I’ve already listed above (in the comment you refused to publish) a series of numbered points that detail the many ways in which you are (and I am not) a “noxious presence in Philosophy cyberspace.” Reckon. 
I won’t bother going into the many and well-documented problems with the PGR, your for-profit pyramid scheme that constitutes perhaps the GREATEST of your many sins against professional Philosophy, because others have already documented as much convincingly. Not to pour salt in the wound, but your own PGR Advisory Board asked you to step down.  Wake up.  This is not your sandbox, anymore.

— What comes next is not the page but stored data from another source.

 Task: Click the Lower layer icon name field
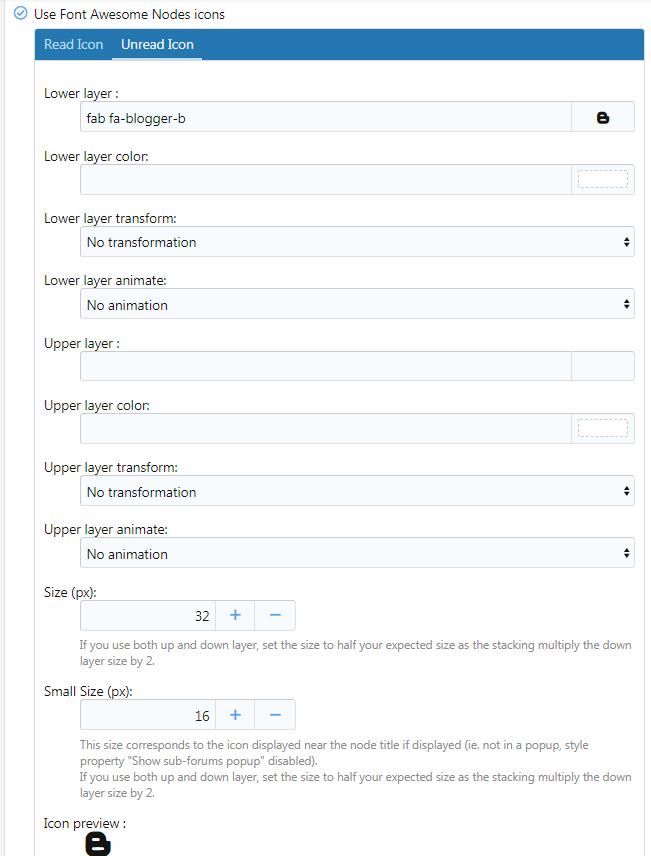pos(325,117)
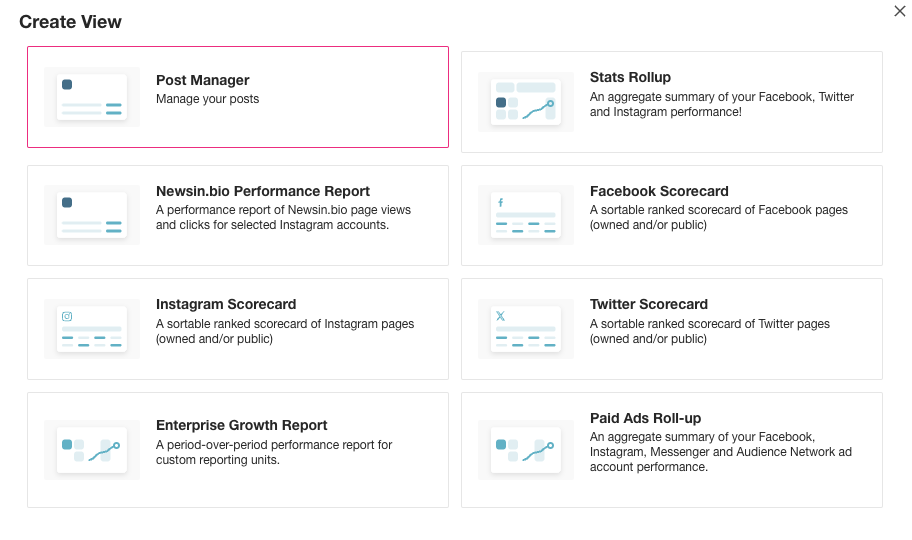The width and height of the screenshot is (912, 540).
Task: Click the Paid Ads ad account performance description
Action: 721,452
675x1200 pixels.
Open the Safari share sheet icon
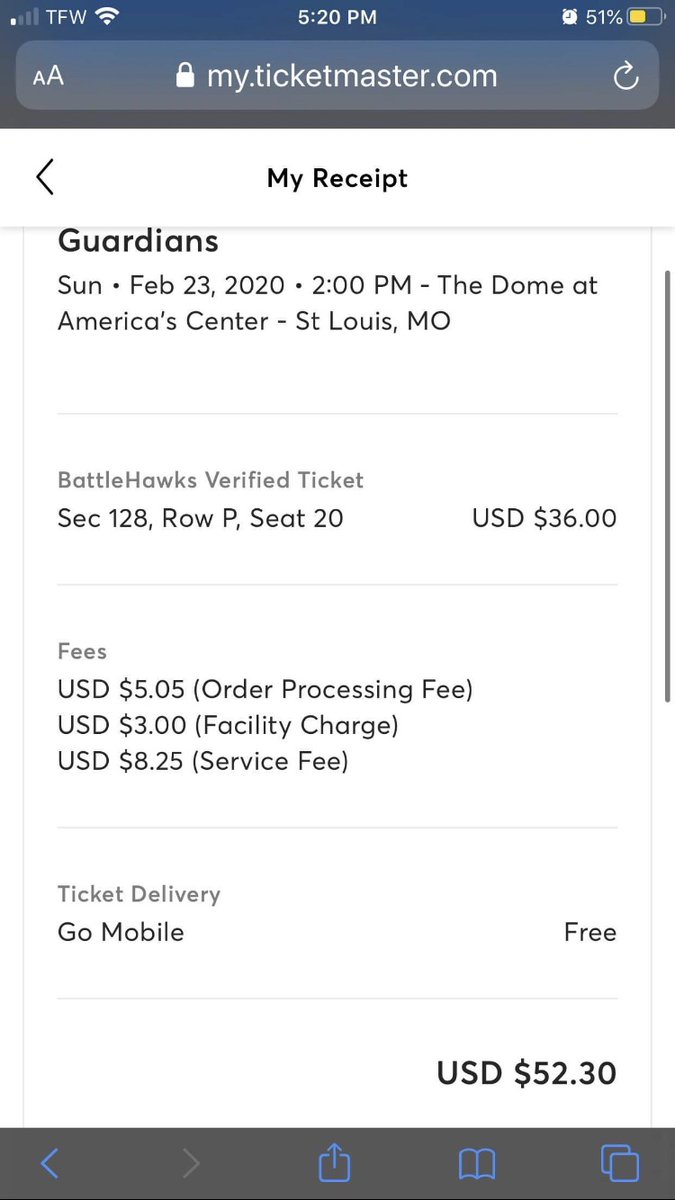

Part Three: For the Sake of The Rest of Us
Fwiw, I wasn’t (am still not) personally bothered by Leiter’s or AnonUntenured’s aspersions. I am not a delicate snowflake and my “feelings” are not hurt.  I am neither traumatized nor intimidated by their pathologically juvenile assaults and, to the extent that I bother to engage them at all herein, it is only in the hopes that it may encourage them, in just this one instance, to crawl out from behind their manufactured (and increasingly porous) self-imposed Wall of Protection and actually engage a critic. Leiter’s insults are such incredibly typical, embarrassingly unoriginal and tired reproductions of what passes as generic expressions of ressentiment in professional Philosophy today, tossed about unreflectively by meta-bros (and white, heterosexual, tenured men like Leiter) in the general direction of anything and anyone that threatens established positions of privilege, that no self-respecting adult women could possibly take them personally, much less seriously.  I suppose there is some small part of me that feels sorry for you, Leiter, that you’ve wasted all this energy on someone who really has, pardon my irreverence, exactly zero f*cks to give about anything at all that you say, but congrats on showing your true colors in a way that even the colorblind cannot ignore,

Oh, whoops, did I just implicitly invoke the so-called “feminist conspiracy” in professional Philosophy? #whyyesIthinkIdid
In sum, let me just say that I’m not just dispositionally disinclined to “ignore” Internet bullies like Leiter, but I’m also not afraid of him. I get it that there are very good reasons to not feed the trolls, and I genuinely respect my colleagues in Philosophy who have ignored Leiter’s grossly objectionable behaviors on those grounds.  For better or worse, that’s just not my style. People who choose to maintain a digital presence as public– and not at all “mysterious”— as mine (and Leiter’s) have to expect that they will inevitably encounter detractors. Here’s the difference between me and Leiter: I am not a coward, I do not “punch down,” I do not pick fights than I am unwilling to (or incapable of) seeing through, and I never, ever, hide behind anonymous agents.

So, there it is. Comment section below this post is open.  I will not delete any non-spam submissions.